**Required work**
- a) Set down, word for word, the stretch from "Ask Matt: ‘Penny" through "Tuesdays and Fridays." in the Ask Matt TV column below.
- b) Resume the Ask Matt TV column below, writing on from its last sentence.

**Excerpt provided**
____________________

Ask Matt: ‘Penny Dreadful’ and ‘Perry Mason,’ Ending ‘Supernatural,’ Recasting ‘Batwoman’ & More
Welcome to the Q&A with TV critic — also known to some TV fans as their “TV therapist” — Matt Roush, who’ll try to address whatever you love, loathe, are confused or frustrated or thrilled by in today’s vast TV landscape. (We know background music is too loud, but there’s always closed-captioning.)
One caution: This is a spoiler-free zone, so we won’t be addressing upcoming storylines here unless it’s already common knowledge. Please send your questions and comments to [email protected] (or use the form at the end of the column) and follow me on Twitter. Look for Ask Matt columns on many Tuesdays and Fridays.
A Tale of Two L.A. Period Pieces
Question: I agree with your take on Showtime’s Penny Dreadful: City of Angels that John Logan has stacked the deck with a riveting story of corrupt politicians and land grabs in 1938 L.A. — borrowed a wee bit from Chinatown, perhaps? — and culture clashes with the Chicano population coupled with the L.A. cops seeded with bad hombres, one Mexican cop and one Jewish cop fighting for respect, an influx of Nazis pre-WWII laying the groundwork for all kinds of havoc and murder. There is (IMO) no need for any of the supernatural elements, which are so out there and bizarre and (cue the spooky music) literal overkill as to diminish all the rest.
That being said, another series set in L.A. in the post-WWI time period which has me absolutely riveted (and wishing I could binge-watch it) is HBO’s Perry Mason. Forget that the ’50s TV series name has been borrowed from Erle Stanley Gardner’s series of books for a prequel — I could care less about that. Two episodes in and I am hooked, right down to my gut. The writing, acting, direction, the period look and detail, the story — the characters — I am doing something I have NEVER done in my life, I’m watching each episode two and three times each before the next one comes on. Already planning to own this one on BluRay as soon as it comes out. Kudos to ALL involved. — Michael E
Matt Roush: The similarities between the two shows are jarring, not the least of which is the subplot in each involving a celebrated female (and blonde) radio evangelist, but as I noted in my very positive review of the revisionist take on Perry Mason, I felt the noir elements of this tightly focused crime drama were more authentic and organic. The disconnect of social realism and the supernatural in the Penny Dreadful sequel never quite gelled for me, but there were many elements of the story — and Nathan Lane in particular — that will keep me coming back should Showtime renew it (which I’ll be surprised if they don’t).

____________________

**Information provided**
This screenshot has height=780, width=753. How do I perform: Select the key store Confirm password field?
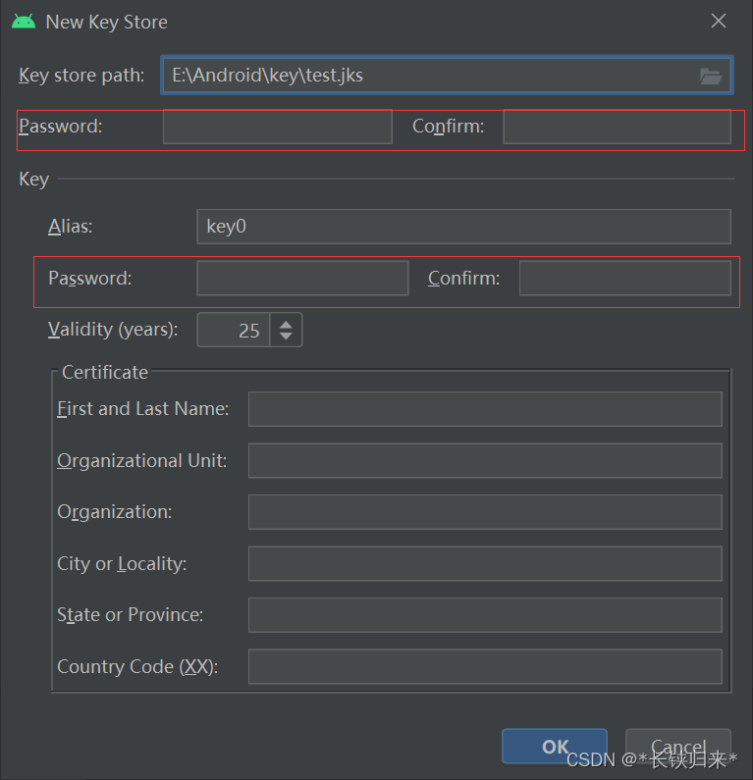tap(618, 127)
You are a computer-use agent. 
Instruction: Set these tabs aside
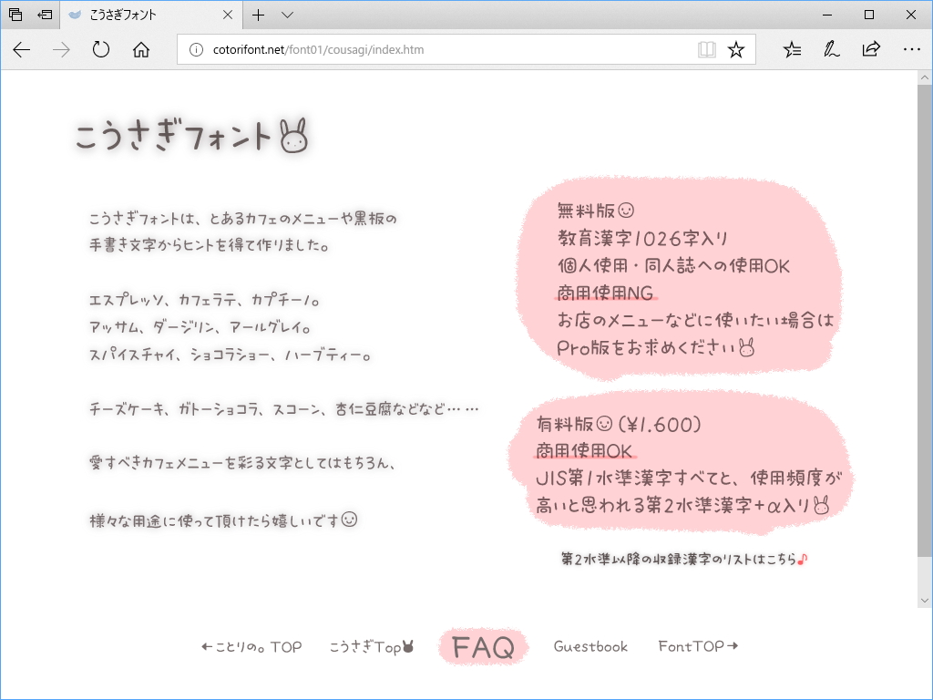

____________________

**Set of answers**
- a)
Ask Matt: ‘Penny Dreadful’ and ‘Perry Mason,’ Ending ‘Supernatural,’ Recasting ‘Batwoman’ & More
Welcome to the Q&A with TV critic — also known to some TV fans as their “TV therapist” — Matt Roush, who’ll try to address whatever you love, loathe, are confused or frustrated or thrilled by in today’s vast TV landscape. (We know background music is too loud, but there’s always closed-captioning.)
One caution: This is a spoiler-free zone, so we won’t be addressing upcoming storylines here unless it’s already common knowledge. Please send your questions and comments to [email protected] (or use the form at the end of the column) and follow me on Twitter. Look for Ask Matt columns on many Tuesdays and Fridays.

- b)
As for Perry Mason, I was gratified by your enthusiasm, which I share for such a bold reimagining of an iconic character. It’s an origin story of the man before he became a pillar of justice, and it begins when he’s at a personal, psychological and moral low point, which is pretty much the definition of drama (as opposed to formula procedural television, where every episode is basically the same). Besides, it’s on HBO; Why would anyone expect a throwback? Still, according to my mailbag, this has put off a lot of purists (as I figured it would), and most of my mail has gone like this from Judy: “Why in the world did they give the name Perry Mason to the new show when it has nothing in common with the original? My husband and I were looking forward to having something new to watch, but it is so dark and violent we won’t be tuning in.”
As I’ve said before, if HBO had indicated in any way that this version of Perry Mason would be like the original series or character, I’d be more empathetic with the negative feedback. But it’s a different spin altogether — darker, for sure — and should be judged on its own creative merits, not how it stacks up to a proud relic from a very different TV era.
Did Angels Sacrifice the Wrong Character?
Question: [SPOILER ALERT] Do you think it was a mistake to kill Sister Molly (Kerry Bishé) on Penny Dreadful: City of Angels? She added so much light to such a dark theme and was an important character. I hated the ending as much as the Game of Thrones finale. — Unsigned
Matt Roush: That much, really? I get where you’re coming from, and character deaths are a popular topic of debate in this forum. In this case, while I was surprised (in a good way) that they offed this character at this pivotal juncture, it felt earned to me — especially once Molly learned of the crimes that had been committed in the name of her church. By her mother, no less. Her hopelessness felt real, and her embrace by Santa Muerte was one of the few times that the spiritualism of the show’s supernatural subtext rang true to me. To be honest, I didn’t think there was all that much chemistry between her and Tiago (Daniel Zavatto), but this loss will certainly motivate him to take down the conspiratorial forces (Nazis, politicians, dirty cops, religious hypocrites) threatening his city and community.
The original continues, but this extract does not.